Review by Karl Verhoven
When Joss Whedon and John Cassaday signed off on what was seen in 2008 as the X-Men’s prestige title with Unstoppable, Warren Ellis stepped up for a three volume run, starting with art from Simone Bianchi. It’s set when the X-Men are based outside San Francisco, and Ellis obviously had a choice in which X-Men he could play around with, as Storm rejoins the team despite just having married the Black Panther.

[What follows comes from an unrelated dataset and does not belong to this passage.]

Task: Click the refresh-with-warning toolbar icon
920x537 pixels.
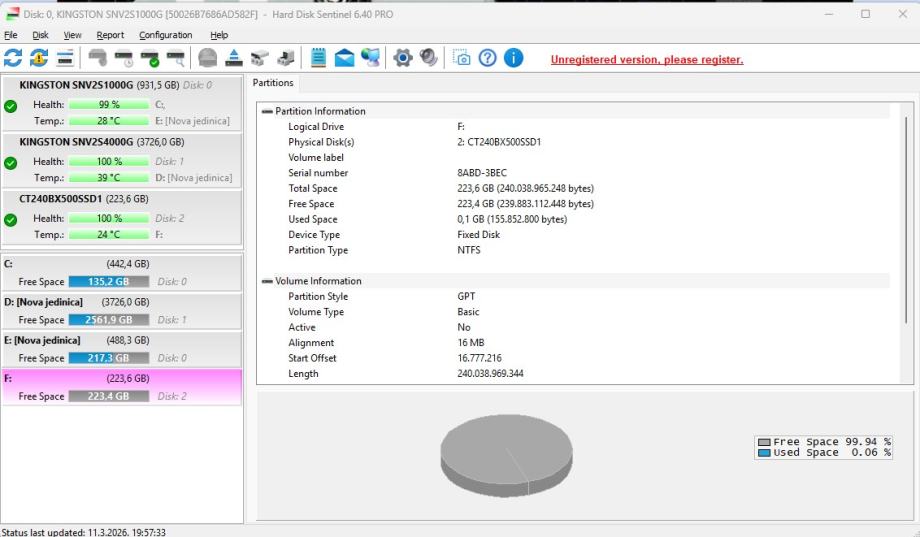Action: click(x=39, y=58)
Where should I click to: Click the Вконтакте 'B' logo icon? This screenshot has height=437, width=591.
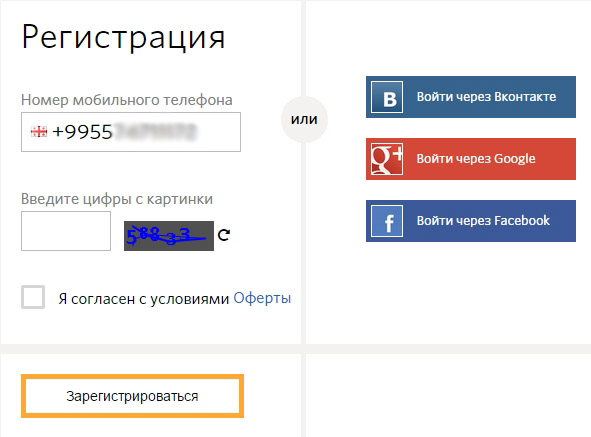[387, 97]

Bianchi gives the X-Men a very distinct visual appearance, wherever possible using non-traditional shapes for panels, closing in for wonderful individual portraits with something of Sergio Toppi about them, and relishing any kind of detail, be it technological, baroque decorations or the Beast’s fur. He’s less concerned with the accompanying figures, which resemble something a more stylised Judge Dredd artist would produce, so it makes for an odd mixture, but combined with the muted colours of Simone Peruzzi it’s striking and appealing art. At times it’s astounding.

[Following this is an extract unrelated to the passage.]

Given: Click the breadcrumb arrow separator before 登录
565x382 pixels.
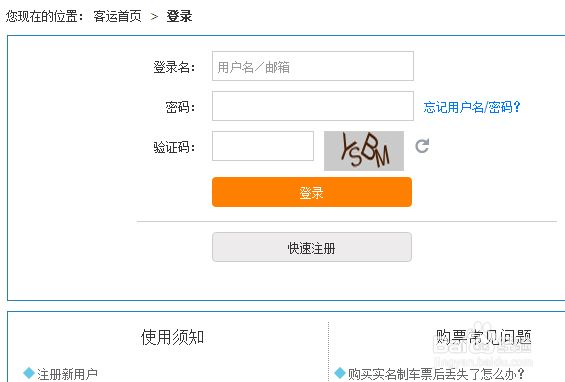Looking at the screenshot, I should tap(154, 17).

Ellis applies a conceptual scientific density to the plot, jumping from one science-based speculation to another, encompassing genetics, transportation and pure biological research, cleverly followed by the X-Men as traditional detectives moving from one clue to the next. Fundamental is the moment the Scarlet Witch removed the powers of almost every mutant worldwide, and the consequences of that in China. The X-Men’s investigations eventually turn up a former colleague’s tinkering as well.
While the plot’s interesting enough, in places the dialogue rings entirely false, an early conversation between Emma Frost and Storm a warning, and too many people explaining themselves. “If Wakanda declared war on Zimbabwe tomorrow”, notes Cyclops to Storm, “which isn’t beyond the realm of possibility – I read the papers…”. Who would actually say that? Similarly awkward dialogue occurs too often for a writer of Ellis’ experience.

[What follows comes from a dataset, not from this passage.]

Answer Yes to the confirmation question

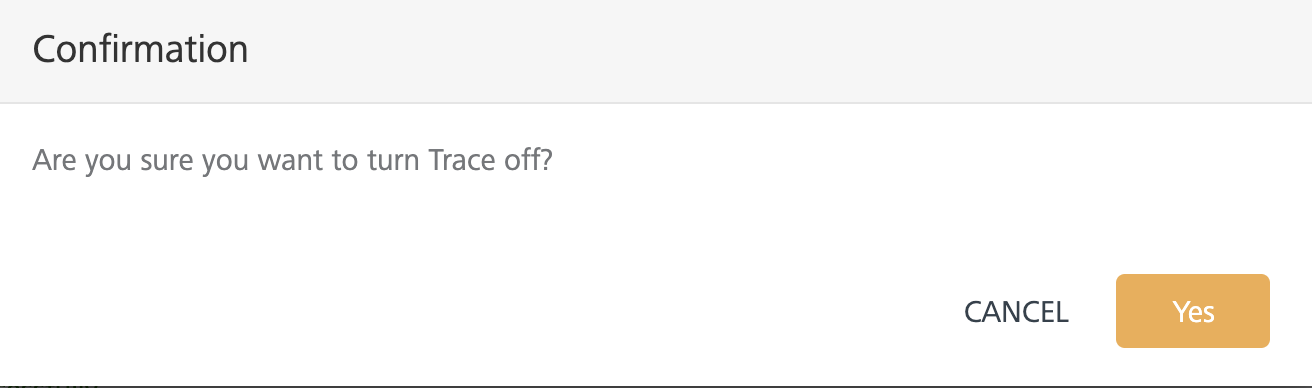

The title refers to a device connecting to mutants on alternate Earths. They’re not seen, but a few short back-up strips drawn by different artists investigate different versions of how the main story played out after the X-Men headed to Indonesia. Don’t expect much in the way of cheer. Every reader will have a different favourite artist from the list of Kaare Andrews, Clayton Crain, Alan Davis and Adi Granov, but all are good. The best story is Ellis twisting Cormac McCarthy’s The Road, drawn by Andrews, with a desolate pair of X-Men trudging onward knowing their mission is likely to be hopeless.
Bianchi impresses enough to raise the rating, but despite the interesting ideas, Ellis is working below his best. Exogenetic continues the run.